A total of 33 crewmembers lost their lives and the cargo owners saw 391 containers disappear when the 224 m vessel lost power in a category 4 hurricane. This loss is not isolated and, while estimates of the actual count of containers lost at sea vary widely, cargo owners need to face the reality of this potential loss.

Niel Cowley, Trade Ocean’s Johannesburg Branch Manager, emphasises the importance of shifting perceptions away from seeing marine insurance as a “grudge payment” and understand that a sinking ship can literally sink an importer or exporter’s business.

“Some importers and exporters hold the view that marine insurance is an unnecessary expense due to the robust nature of their goods, while others believe that they have entrusted their goods to the carrier who should therefore compensate them should a loss occur,” he says.

“While it is certainly possible to experience no losses over many years on numerous shipments, the reality is that losses do occur and often cannot be recovered,” he warns explaining that many of the perils at sea are outside the control of the carriers.


Cowley adds that many cargo owners are still under the impression that the carrier or agent is accountable should damage or loss occur. “This is not the case. Carriers and agents operate under limited liability clauses in their contract of carriage,” he says explaining the context of the Bill of Lading or Air Waybill.

“It is therefore important for importers and exporters to have marine insurance in place to avoid being out of pocket should a loss occur. Insurance costs merely a fraction of replacing the cost of lost freight.”

But, as Cowley warns, adequate marine insurance cover also protects a cargo owner against any salvage costs that may arise. “In the case of General Average Events, cargo owners will be obliged to contribute towards salvage costs of all cargo on board the ship,” he stresses.

General Average Events

He says it is important to understand that in maritime law a sea journey is considered a joint venture between those who have an interest in the cargo and the carrier. “If the voyage succeeds and the vessel arrives safely then all will profit, but if the vessel sinks, all will lose,” he explains.

“If the cargo is intentionally sacrificed to help avoid a real threat to the vessel, the party who has suffered the loss will be compensated by the parties who have benefited from the sacrifice,” says Cowley, who explains that this compensation will be based on the value that each individual party has in relation to the value of the entire joint venture.

“A General Average Act or Action occurs when cargo is destroyed or damaged in the process of saving the venture, while a General Average Sacrifice involves the jettison of cargo for the benefit of the venture as a whole.”

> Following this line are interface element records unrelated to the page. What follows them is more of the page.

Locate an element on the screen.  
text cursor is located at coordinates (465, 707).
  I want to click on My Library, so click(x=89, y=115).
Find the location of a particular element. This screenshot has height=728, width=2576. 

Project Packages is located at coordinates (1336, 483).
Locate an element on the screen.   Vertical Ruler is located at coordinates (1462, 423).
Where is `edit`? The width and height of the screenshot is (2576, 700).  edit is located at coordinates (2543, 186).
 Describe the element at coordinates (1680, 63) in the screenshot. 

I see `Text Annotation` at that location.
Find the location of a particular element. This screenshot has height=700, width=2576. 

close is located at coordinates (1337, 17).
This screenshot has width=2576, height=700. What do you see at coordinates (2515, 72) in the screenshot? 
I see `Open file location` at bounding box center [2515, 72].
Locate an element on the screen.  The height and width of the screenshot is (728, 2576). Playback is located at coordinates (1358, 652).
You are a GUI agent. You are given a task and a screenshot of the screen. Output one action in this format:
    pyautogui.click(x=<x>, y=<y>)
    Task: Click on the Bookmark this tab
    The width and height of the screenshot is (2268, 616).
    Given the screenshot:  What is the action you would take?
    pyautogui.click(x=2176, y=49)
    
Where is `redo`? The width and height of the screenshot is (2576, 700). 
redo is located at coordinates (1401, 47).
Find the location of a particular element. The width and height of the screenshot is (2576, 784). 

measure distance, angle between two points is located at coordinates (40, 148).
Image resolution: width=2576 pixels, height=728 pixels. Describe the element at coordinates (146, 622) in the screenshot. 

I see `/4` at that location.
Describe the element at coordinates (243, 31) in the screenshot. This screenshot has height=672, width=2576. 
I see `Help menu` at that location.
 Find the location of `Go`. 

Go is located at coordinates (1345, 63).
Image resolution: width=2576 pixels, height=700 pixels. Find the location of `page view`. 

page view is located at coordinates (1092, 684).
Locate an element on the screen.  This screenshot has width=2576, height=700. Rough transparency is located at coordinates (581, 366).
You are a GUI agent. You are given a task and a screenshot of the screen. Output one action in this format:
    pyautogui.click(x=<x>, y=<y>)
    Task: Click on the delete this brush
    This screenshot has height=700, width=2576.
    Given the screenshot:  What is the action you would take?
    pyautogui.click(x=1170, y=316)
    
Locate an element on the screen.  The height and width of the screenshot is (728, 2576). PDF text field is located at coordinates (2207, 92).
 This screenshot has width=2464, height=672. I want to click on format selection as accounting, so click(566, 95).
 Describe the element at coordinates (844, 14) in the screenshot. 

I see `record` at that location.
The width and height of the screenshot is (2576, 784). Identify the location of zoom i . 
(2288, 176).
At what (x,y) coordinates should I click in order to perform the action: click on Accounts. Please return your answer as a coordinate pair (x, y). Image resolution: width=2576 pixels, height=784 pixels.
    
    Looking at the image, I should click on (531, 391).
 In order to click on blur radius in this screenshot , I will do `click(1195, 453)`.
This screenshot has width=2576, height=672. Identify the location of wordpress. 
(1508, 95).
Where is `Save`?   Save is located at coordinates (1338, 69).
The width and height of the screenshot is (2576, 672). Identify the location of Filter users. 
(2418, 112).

Cowley highlights the stark implications of these laws: “When a General Average is declared the cargo owner will be compelled by law to contribute to the loss of any cargo and related salvage costs even if their own cargo has not been lost.”

This poses a major risk to any business as salvage costs can run into millions of dollars, which can be recovered on a pro-rata basis from all the owners of goods on board that vessel.  “It is therefore clear,” stresses Cowley, “that arranging marine insurance is not an optional extra, but a business imperative for importers and exporters.”